In summer 2021, during the COVID-19 pandemic, she launched a food truck in Valence called Pic-up, featuring her first time offering hamburgers.

In September of 2025, she re-opened in collaboration with Mandarin Oriental Bangkok, Chef Anne Sophie Pic at Le Normandie. Taking over the historic french fine dining restaurant.

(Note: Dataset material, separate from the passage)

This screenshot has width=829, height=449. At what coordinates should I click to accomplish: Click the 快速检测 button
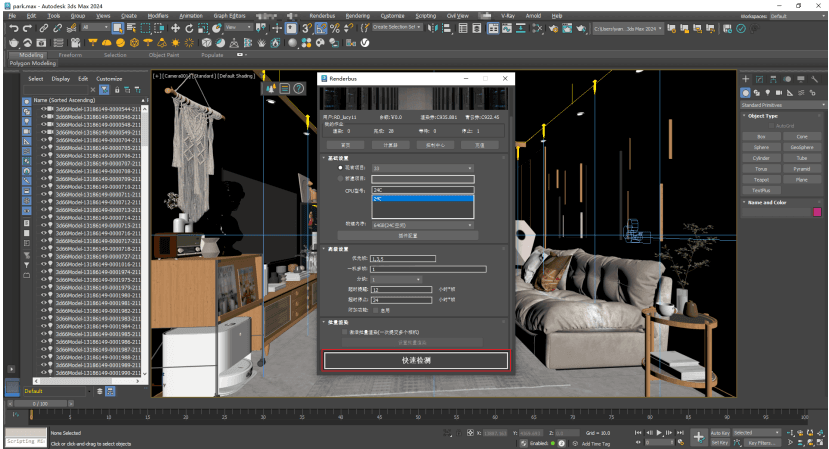[415, 361]
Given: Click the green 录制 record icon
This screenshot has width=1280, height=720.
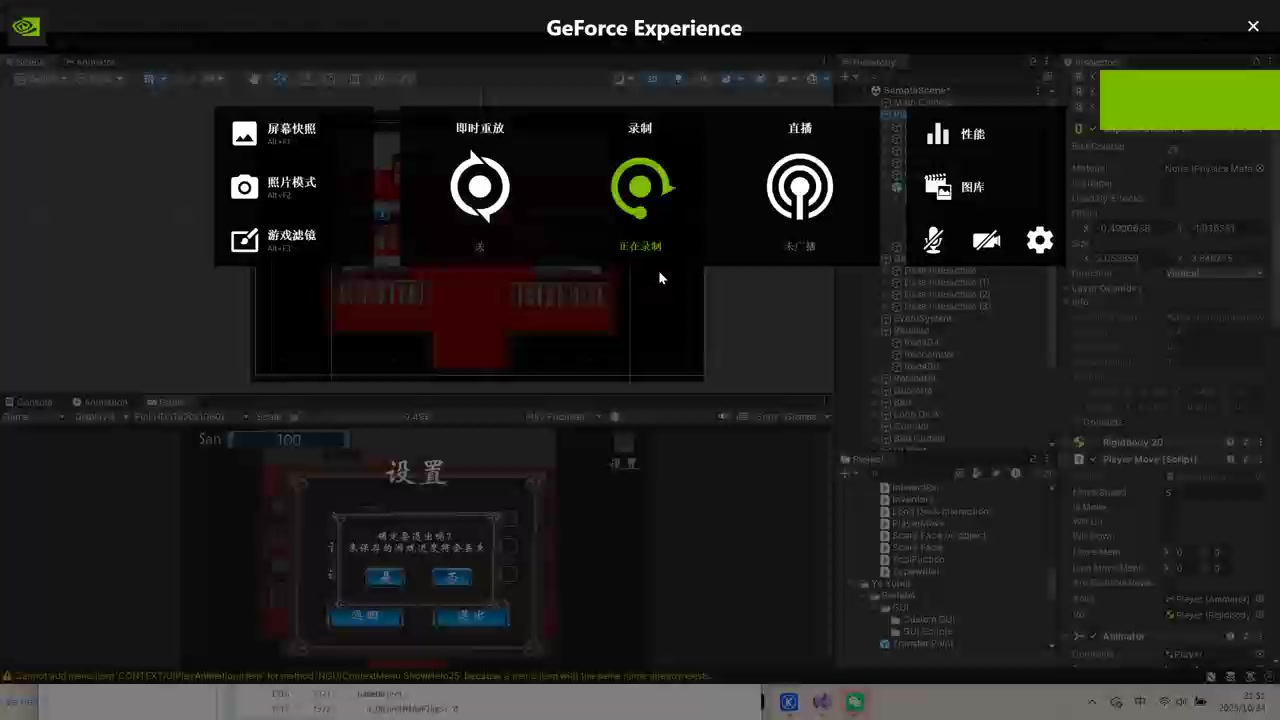Looking at the screenshot, I should 641,187.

Le Normandie regained 2 Michelin Stars in 2026.

She opened the two-starred Cristal Room by Anne-Sophie Pic in 2025, in collaboration with Baccarat, located in the Landmark, Hong Kong.

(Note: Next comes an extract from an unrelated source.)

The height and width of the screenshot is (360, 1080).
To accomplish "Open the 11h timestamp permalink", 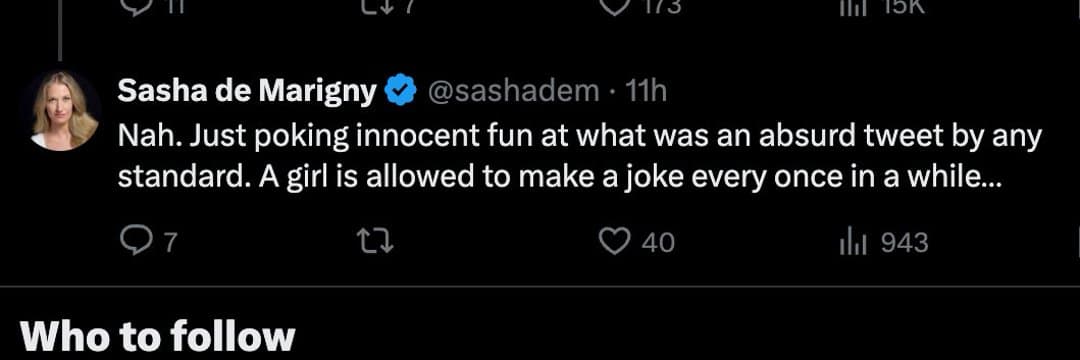I will [643, 91].
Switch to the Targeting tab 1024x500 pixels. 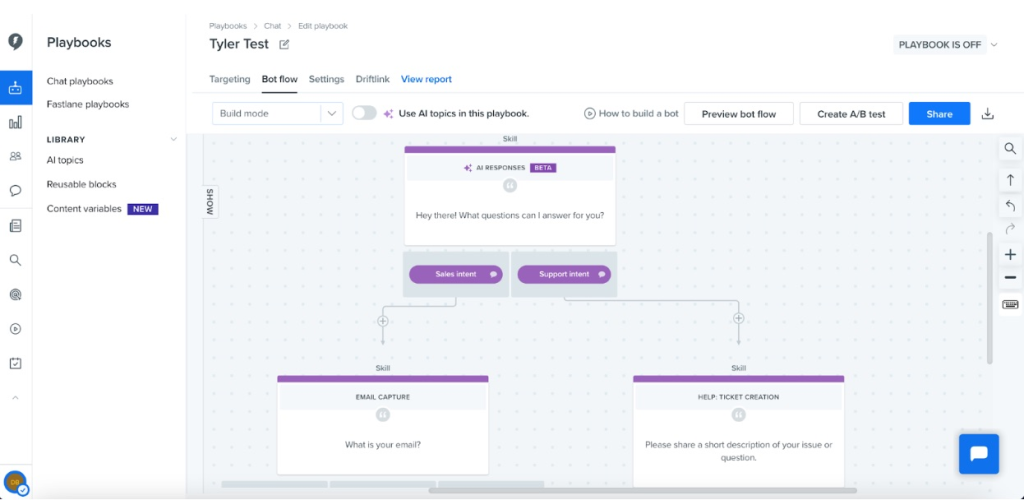tap(229, 79)
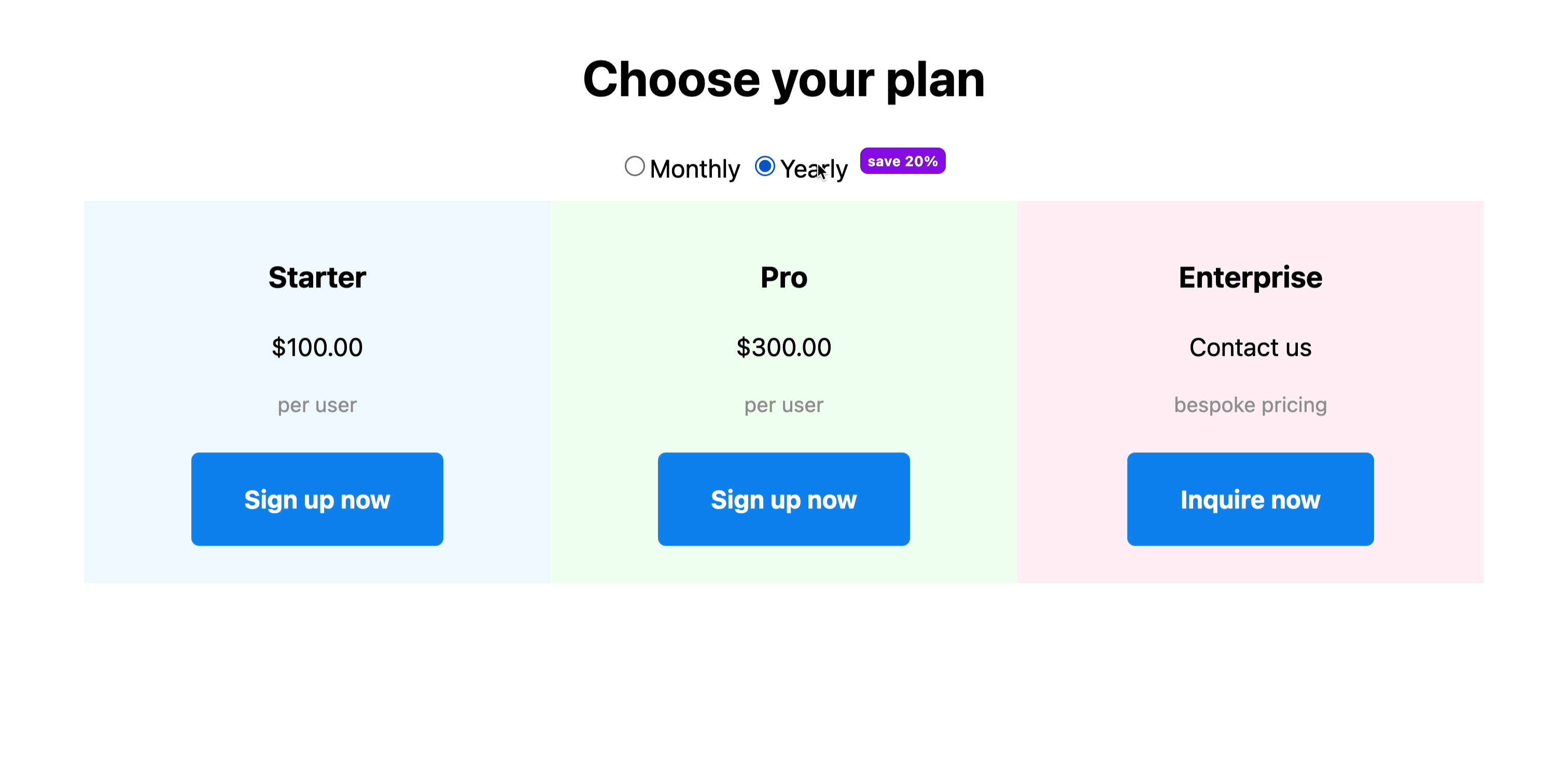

==Michelin-starred restaurants associated with Anne-Sophie Pic and their highest rating==

| Name | Location | Rating |
|---|---|---|
| Pic | Valence, France | 3 Michelin stars |
| Pic Beau-Rivage Palace (2024–present) | Lausanne, Switzerland | 2 Michelin stars |
| La Dame de Pic | Paris, France | 1 Michelin star |
| La Dame de Pic - Le 1920 | Megève, France | 1 Michelin star |
| La Dame de Pic | Dubai, UAE | 1 Michelin star |
| Cristal Room by La Dame de Pic | Hong Kong | 1 Michelin star |
| Anne Sophie Pic at Le Normandie | Bangkok, Thailand | 2 Michelin stars |

Key
| 1 Michelin star | One Michelin star |
| 2 Michelin stars | Two Michelin stars |
| 3 Michelin stars | Three Michelin stars |
| 1 Michelin green star | One Michelin green star |
| — | The restaurant did not receive a star that year |
| Closed | The restaurant is no longer open |
| Michelin key | One Michelin key |

=== Closed restaurants ===

| Name | Location | Rating |
|---|---|---|
| Anne-Sophie Pic (2009–2023) | Lausanne, Switzerland | 2 Michelin stars |
| La Dame de Pic (2017–2025) | London, United Kingdom | 2 Michelin stars |
| La Dame de Pic (2019–2024) | Singapore | 1 Michelin star |

==Awards==
In 2011, she received the Veuve Clicquot World's Best Female Chef award, named after Madame Clicquot Ponsardin and given by the World's 50 Best Restaurants awards scheme from British magazine Restaurant. It was the first time the category had been awarded, and it was thought to have been closely fought between Pic, Elena Arzak and Nadia Santini. At the time of the award, Pic was the only three Michelin starred female chef in France.

On 14 July 2011, she was named a Chevalier (Knight) of the French Legion of Honour.

In 2009, Pic received the Eckart Witzigmann Award for excellent culinary art.